§ Task directions:
Please set out the rows below as a numbered list, from the line with "This screenshot has width=764, height=541." up to and including the end of the rows. Skip blank lines and leave out the pictures.

Item-finding rows

------

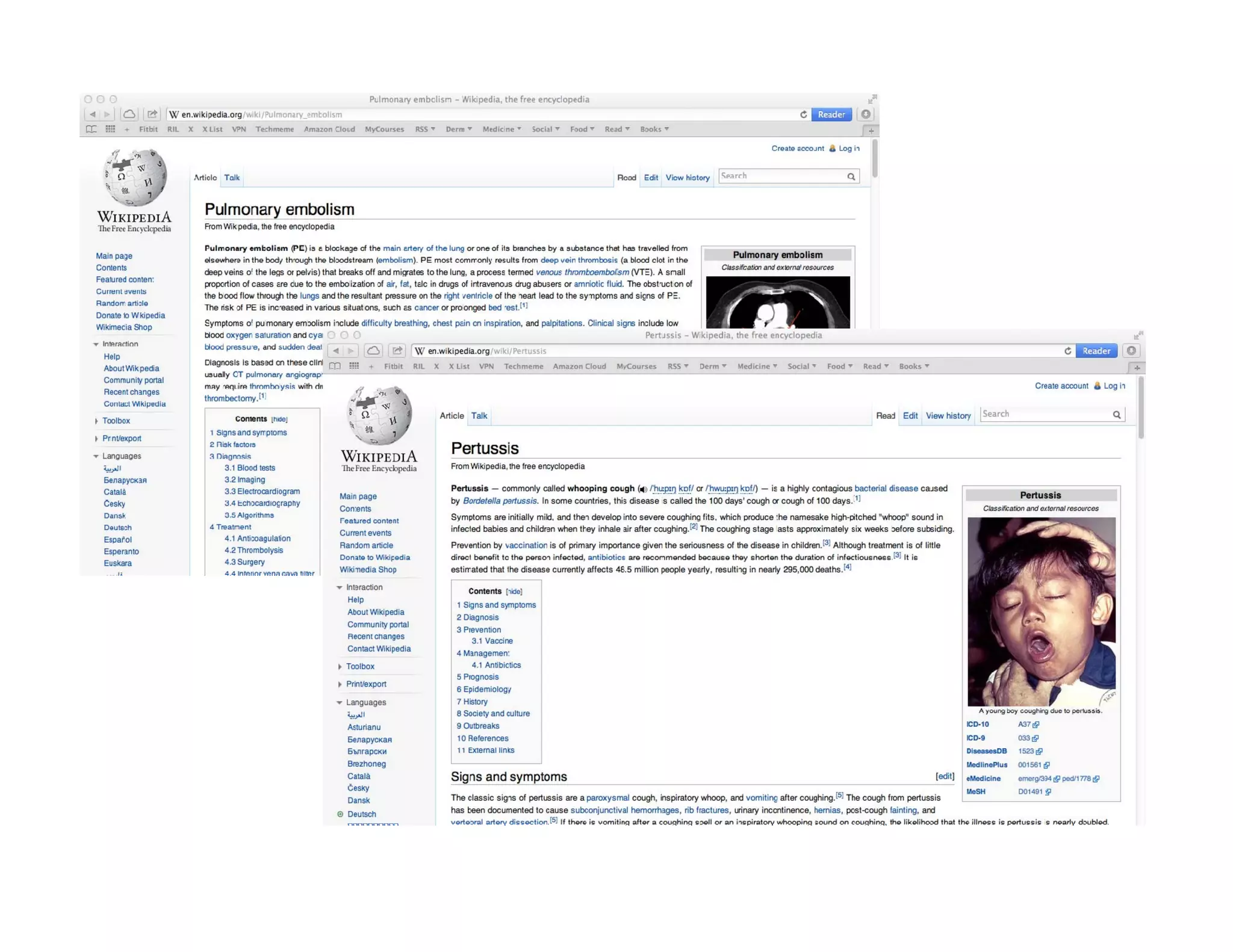Expand the Toolbox section in Pertussis sidebar
Viewport: 1233px width, 952px height.
(359, 666)
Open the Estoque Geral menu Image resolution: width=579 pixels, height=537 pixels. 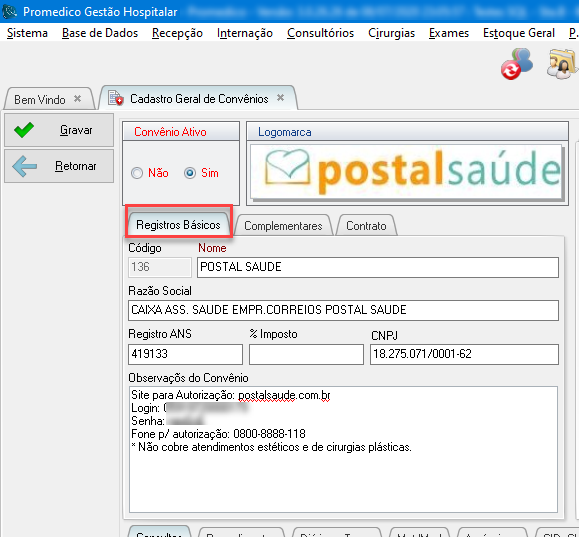click(x=519, y=33)
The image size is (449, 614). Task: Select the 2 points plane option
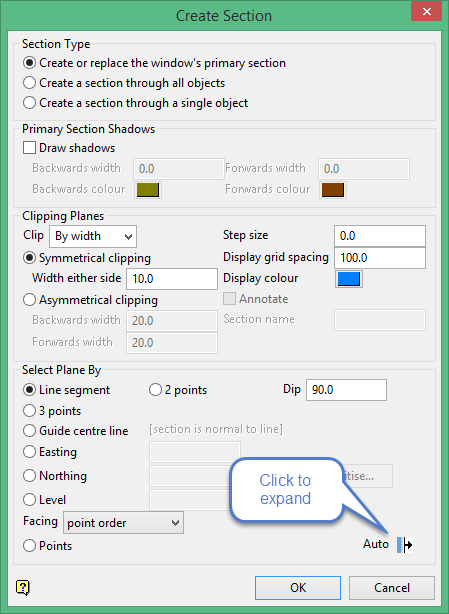pos(155,390)
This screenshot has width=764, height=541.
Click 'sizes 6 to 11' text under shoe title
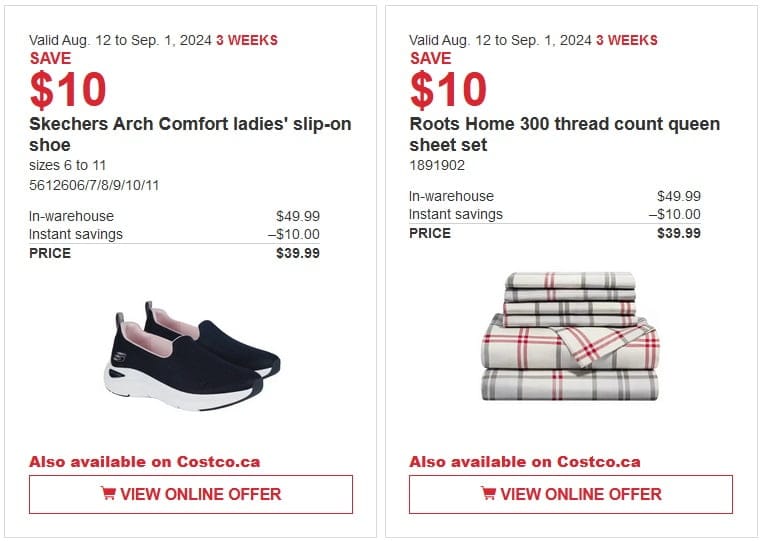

------

§ Answer to this task:
1. This screenshot has width=764, height=541.
2. Click 'sizes 6 to 11' text under shoe title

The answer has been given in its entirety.